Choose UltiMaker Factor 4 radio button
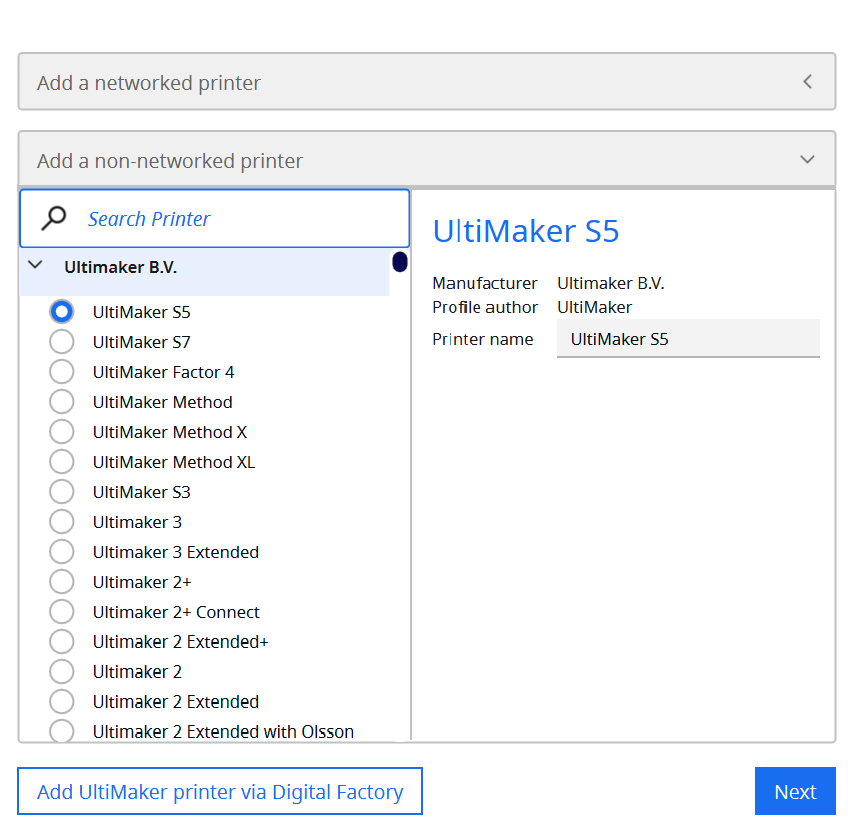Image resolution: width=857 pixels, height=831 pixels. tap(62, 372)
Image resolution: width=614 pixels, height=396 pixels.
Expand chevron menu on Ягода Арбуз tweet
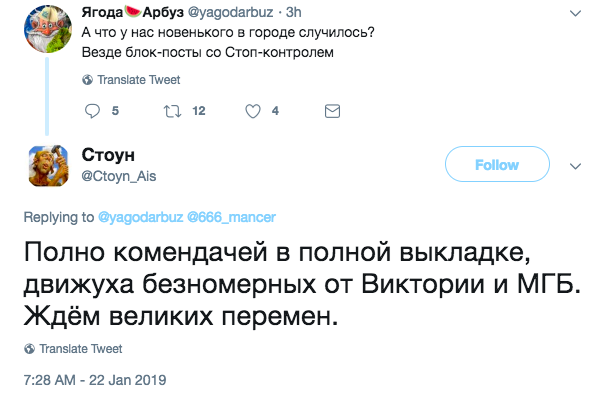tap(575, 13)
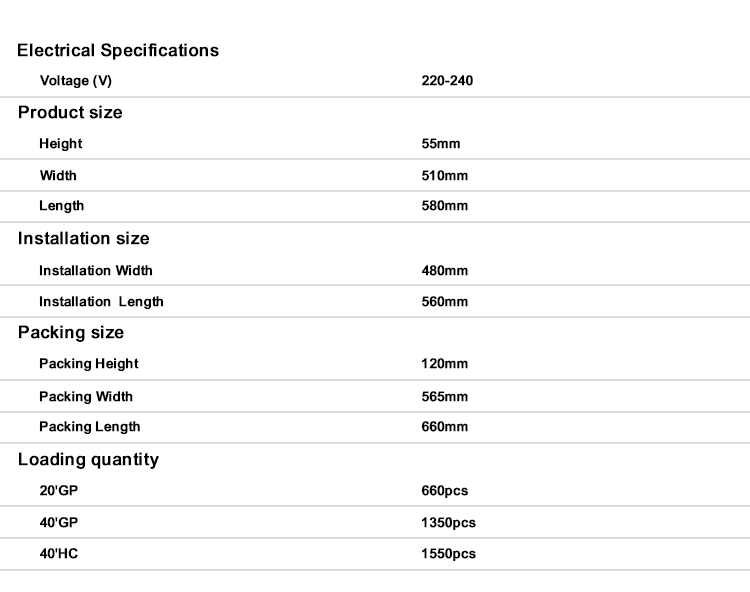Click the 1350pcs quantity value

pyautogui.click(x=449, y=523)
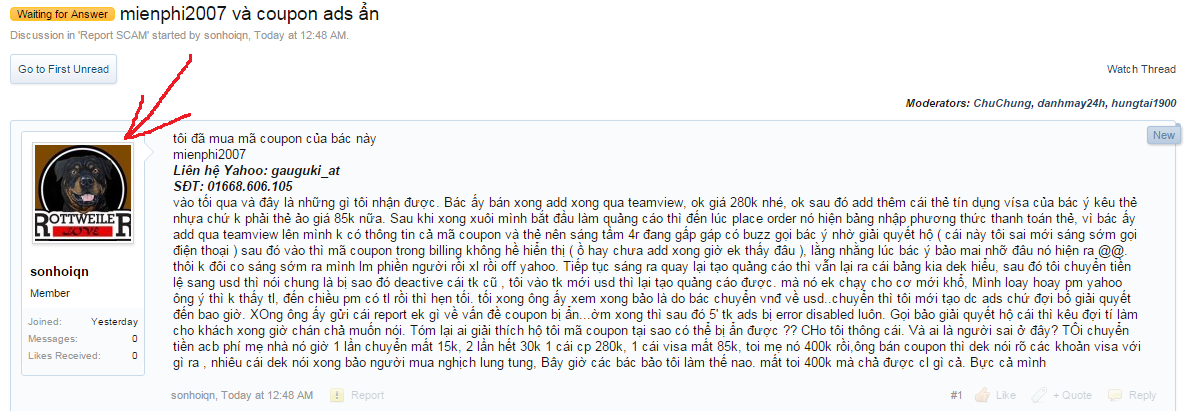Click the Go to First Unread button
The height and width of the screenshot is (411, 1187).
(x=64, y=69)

--------------------

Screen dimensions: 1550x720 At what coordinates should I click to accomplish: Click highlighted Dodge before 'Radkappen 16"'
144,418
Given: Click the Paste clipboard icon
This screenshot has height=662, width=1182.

--------------------

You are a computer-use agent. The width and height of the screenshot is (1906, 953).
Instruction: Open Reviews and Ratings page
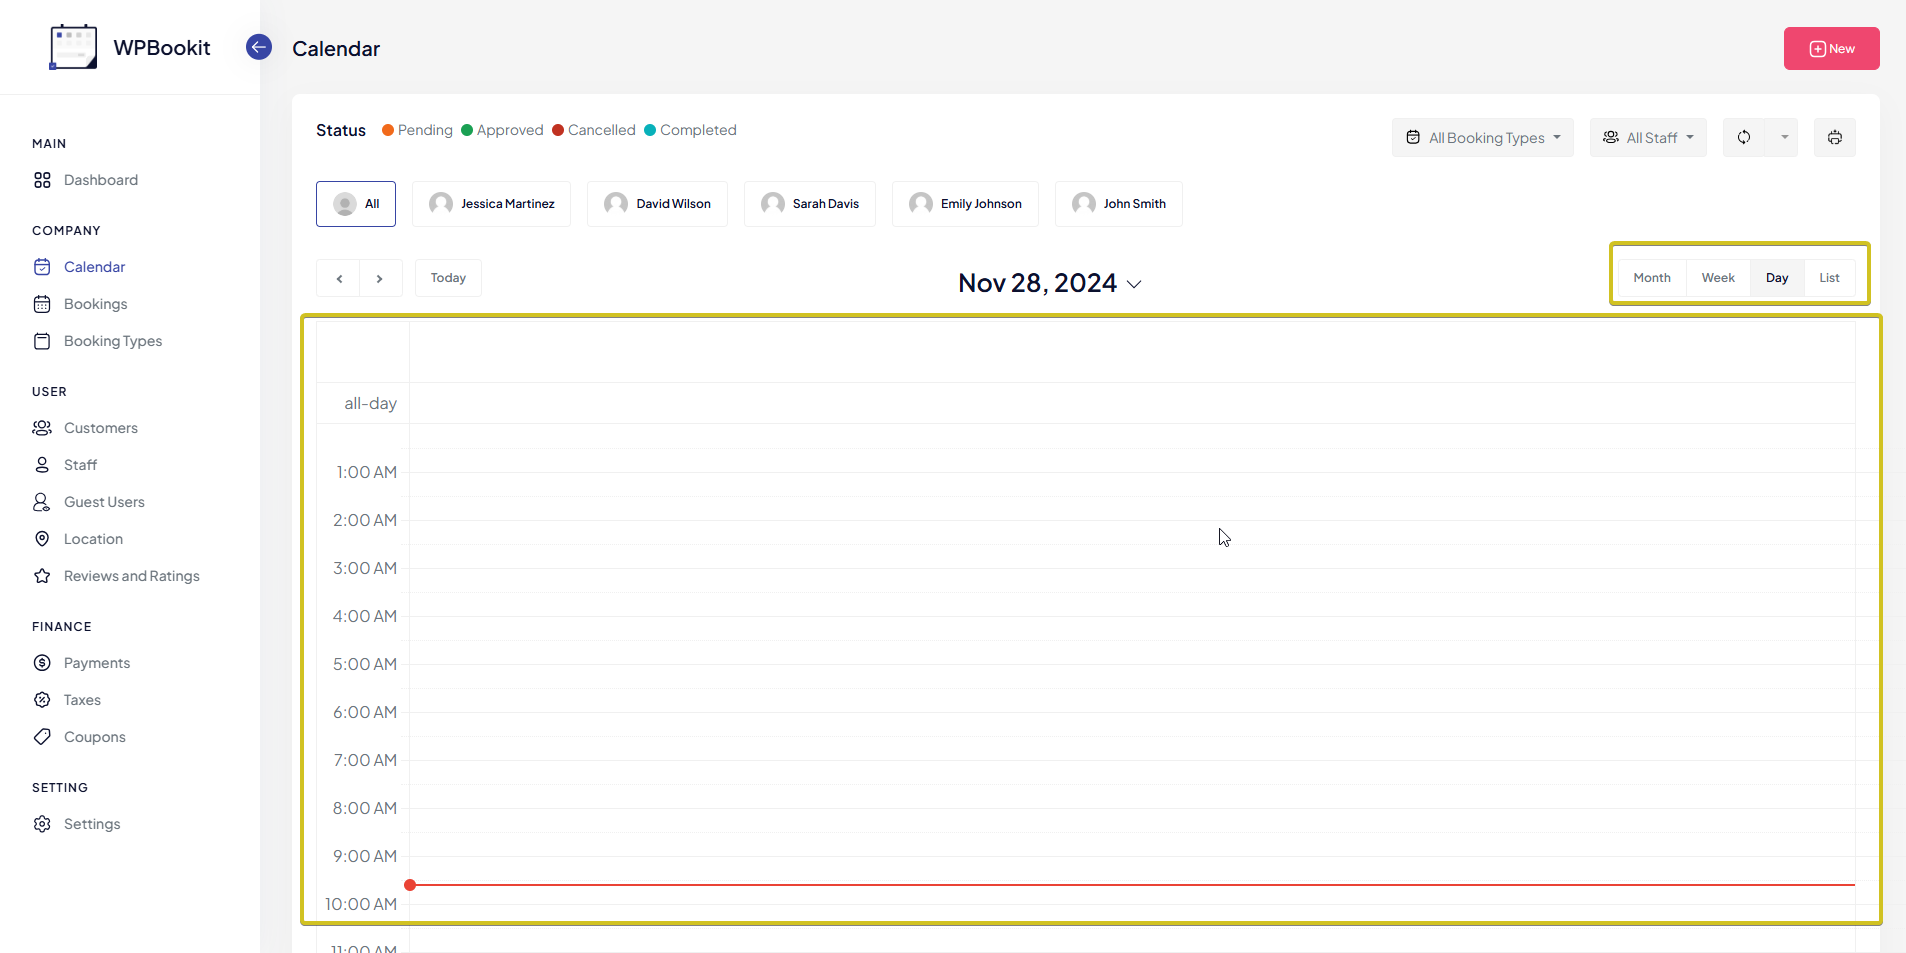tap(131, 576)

--------------------

**Task instructions**: Please give back exactly the lines of this listing beginning at the line with "Given: Click the Paste clipboard icon" and ending with the line with "This screenshot has height=662, width=1182.", both included, and nothing else.

**Task output**:
Given: Click the Paste clipboard icon
This screenshot has height=662, width=1182.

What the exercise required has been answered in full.